Brasília - O atual ministro do Planejamento, Paulo Bernardo, vai assumir no próximo governo o Ministério das Comunicações. A informação foi confirmada ontem por Dilma Rousseff, durante reunião com a cúpula do PMDB, na Granja do Torto, da qual participaram o seu vice, Michel Temer (SP), e os senadores José Sarney (AP) e Renan Calheiros (AL).
A ida de Bernardo para as Comunicações significará uma mudança radical na estrutura dos Correios, empresa vinculada ao ministério. Dilma quer substituir o presidente e diretores da estatal, alvo de diversos escândalos desde o primeiro mandato de Lula.
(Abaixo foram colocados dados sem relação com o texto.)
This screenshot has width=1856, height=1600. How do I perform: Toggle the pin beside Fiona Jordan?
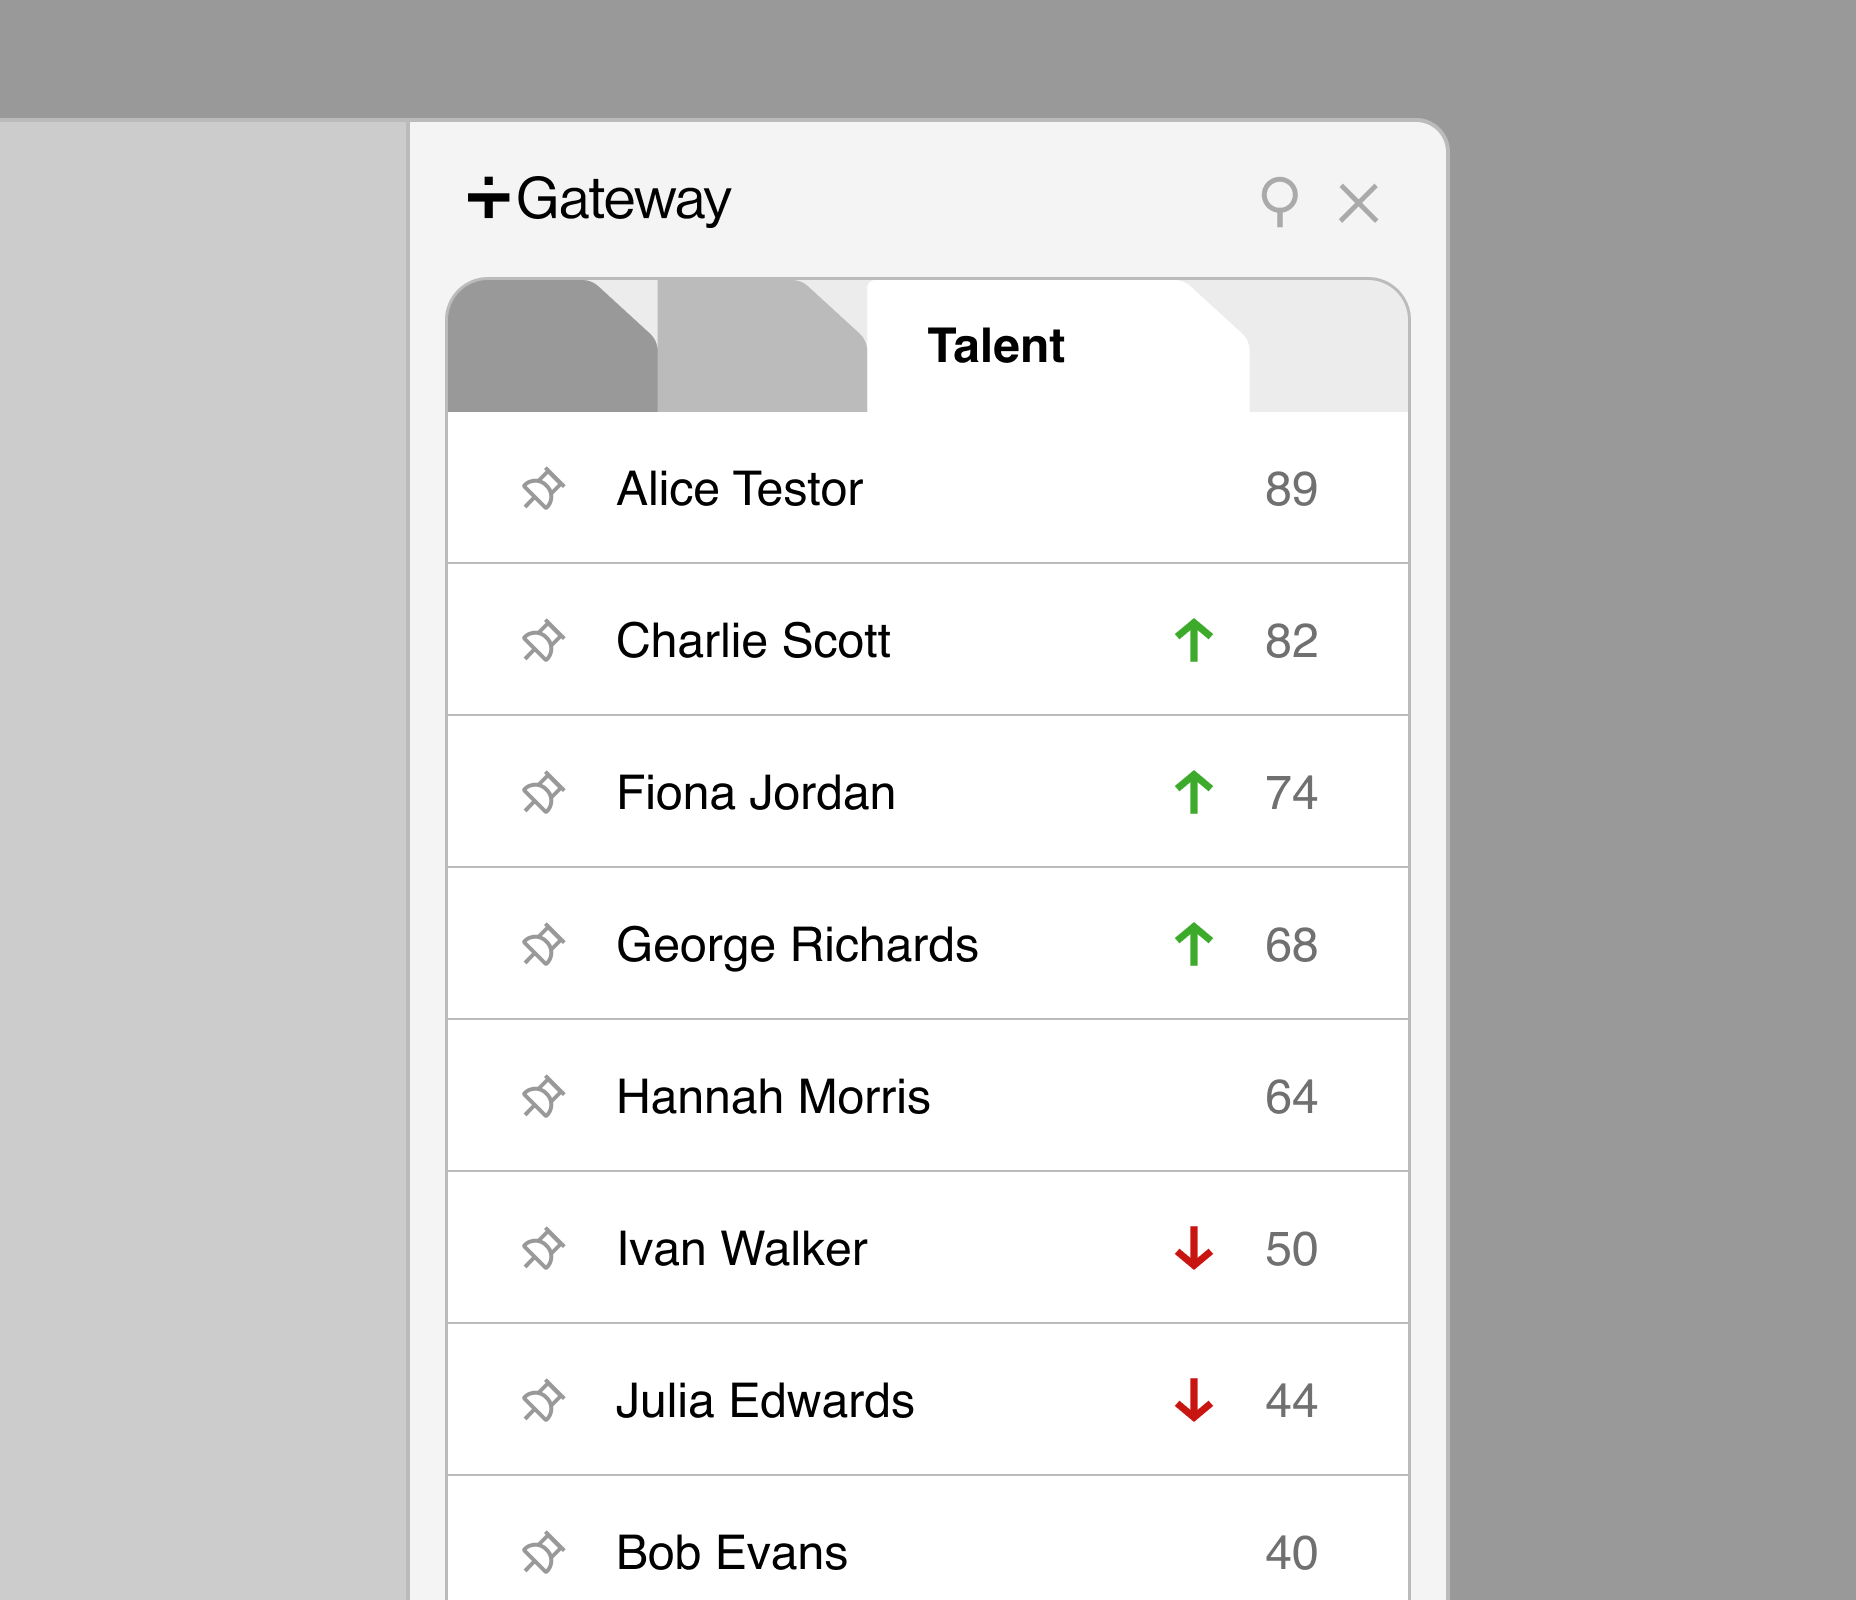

Além disso, caberá ao ministro retirar do papel e impulsionar o Plano Nacional de Banda Larga, projeto atualmente conduzido pela Casa Civil. Neste caso, o assessor especial da Presidência César Alvarez iria para o ministério trabalhar ao lado de Bernardo. Por fim, Bernardo também assumirá também o novo marco regulatório das comunicações, projeto ainda embrionário que, no momento, é conduzido pela Secretaria de Comunicação Social da Presidência da República. Bernardo herdará o anteprojeto das mãos de Franklin Martins, que deixará o governo. O argumento é de que cabe ao Ministério das Comunicações, por definição, elaborar e conduzir as políticas públicas do setor.
Ministro da Saúde
Ao escolher o médico ortopedista e secretário estadual de Saúde do Rio, Sérgio Luiz Côrtes da Silveira, 45 anos, para dirigir o Ministério da Saúde, Dilma Rousseff passa a contar com um quadro técnico considerado competente e criativo. Sérgio Côrtes, no entanto, leva para Brasília o fardo ter ocorrido na sua gestão o pior escândalo político do primeiro mandato do governador do Rio, Sérgio Cabral PMDB). A denúncia de contratos superfaturados em sua pasta resultou na demissão de seu principal assessor nos últimos oito anos, Cesar Romero Vianna Júnior.
Além de contemplar o PMDB, que continua a comandar o ministério de maior orçamento no governo federal, a nomeação traz para a administração da mãe do Programa de Aceleração do Crescimento (PAC) o pai da Unidade de Pronto Atendimento 24 Horas (UPA) - projeto que a petista prometeu, durante a campanha, espalhar para todo o País. Assim como fez com José Gomes Temporão, atual ministro da Saúde, Cabral deve também referendar politicamente o convite ao seu secretário como cota do PMDB do Rio no ministério.
O convite a Côrtes representa o ápice profissional e político de um quadro que ocupou postos importantes nos últimos dez anos, mas que sofreu um duro e desgastante golpe a partir das denúncias que atingiram em cheio a sua administração na Secretaria estadual de Saúde, em maio.